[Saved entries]
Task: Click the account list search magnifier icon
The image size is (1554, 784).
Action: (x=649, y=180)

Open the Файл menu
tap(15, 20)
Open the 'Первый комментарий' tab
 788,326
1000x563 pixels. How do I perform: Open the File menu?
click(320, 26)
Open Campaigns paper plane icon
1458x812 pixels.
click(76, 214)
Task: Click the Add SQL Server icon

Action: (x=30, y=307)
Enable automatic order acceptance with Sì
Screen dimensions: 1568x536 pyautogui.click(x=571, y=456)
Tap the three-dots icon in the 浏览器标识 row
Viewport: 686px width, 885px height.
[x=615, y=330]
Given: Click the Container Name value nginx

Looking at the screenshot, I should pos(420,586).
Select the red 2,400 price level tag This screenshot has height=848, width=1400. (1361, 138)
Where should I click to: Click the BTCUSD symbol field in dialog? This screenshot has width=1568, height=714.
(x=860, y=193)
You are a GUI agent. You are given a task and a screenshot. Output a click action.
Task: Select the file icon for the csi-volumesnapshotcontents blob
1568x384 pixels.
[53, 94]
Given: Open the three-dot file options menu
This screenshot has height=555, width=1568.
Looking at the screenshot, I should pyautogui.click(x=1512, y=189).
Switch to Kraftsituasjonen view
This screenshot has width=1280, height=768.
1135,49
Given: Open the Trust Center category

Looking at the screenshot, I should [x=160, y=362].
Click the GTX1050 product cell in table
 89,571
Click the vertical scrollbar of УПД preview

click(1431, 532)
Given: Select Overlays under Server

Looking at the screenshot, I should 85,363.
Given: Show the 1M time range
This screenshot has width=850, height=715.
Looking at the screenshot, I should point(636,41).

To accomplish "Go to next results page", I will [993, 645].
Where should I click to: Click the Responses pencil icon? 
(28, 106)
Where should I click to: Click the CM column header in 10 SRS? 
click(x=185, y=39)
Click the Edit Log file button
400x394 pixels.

#### [TASK TO CARRY OUT]
Reproduce all data above, unchanged.

#### [RESULT]
Task: Click the account list search magnifier icon
The image size is (1554, 784).
Action: (x=649, y=180)

Open the Файл menu
tap(15, 20)
Open the 'Первый комментарий' tab
 788,326
1000x563 pixels. How do I perform: Open the File menu?
click(320, 26)
Open Campaigns paper plane icon
1458x812 pixels.
click(76, 214)
Task: Click the Add SQL Server icon

Action: (x=30, y=307)
Enable automatic order acceptance with Sì
Screen dimensions: 1568x536 pyautogui.click(x=571, y=456)
Tap the three-dots icon in the 浏览器标识 row
Viewport: 686px width, 885px height.
[x=615, y=330]
Given: Click the Container Name value nginx

Looking at the screenshot, I should pos(420,586).
Select the red 2,400 price level tag This screenshot has height=848, width=1400. (1361, 138)
Where should I click to: Click the BTCUSD symbol field in dialog? This screenshot has width=1568, height=714.
(x=860, y=193)
You are a GUI agent. You are given a task and a screenshot. Output a click action.
Task: Select the file icon for the csi-volumesnapshotcontents blob
1568x384 pixels.
[53, 94]
Given: Open the three-dot file options menu
This screenshot has height=555, width=1568.
Looking at the screenshot, I should pyautogui.click(x=1512, y=189).
Switch to Kraftsituasjonen view
This screenshot has width=1280, height=768.
1135,49
Given: Open the Trust Center category

Looking at the screenshot, I should [x=160, y=362].
Click the GTX1050 product cell in table
 89,571
Click the vertical scrollbar of УПД preview

click(1431, 532)
Given: Select Overlays under Server

Looking at the screenshot, I should 85,363.
Given: Show the 1M time range
This screenshot has width=850, height=715.
Looking at the screenshot, I should point(636,41).

To accomplish "Go to next results page", I will [993, 645].
Where should I click to: Click the Responses pencil icon? 
(28, 106)
Where should I click to: Click the CM column header in 10 SRS? 
click(x=185, y=39)
Click the Edit Log file button
400x394 pixels.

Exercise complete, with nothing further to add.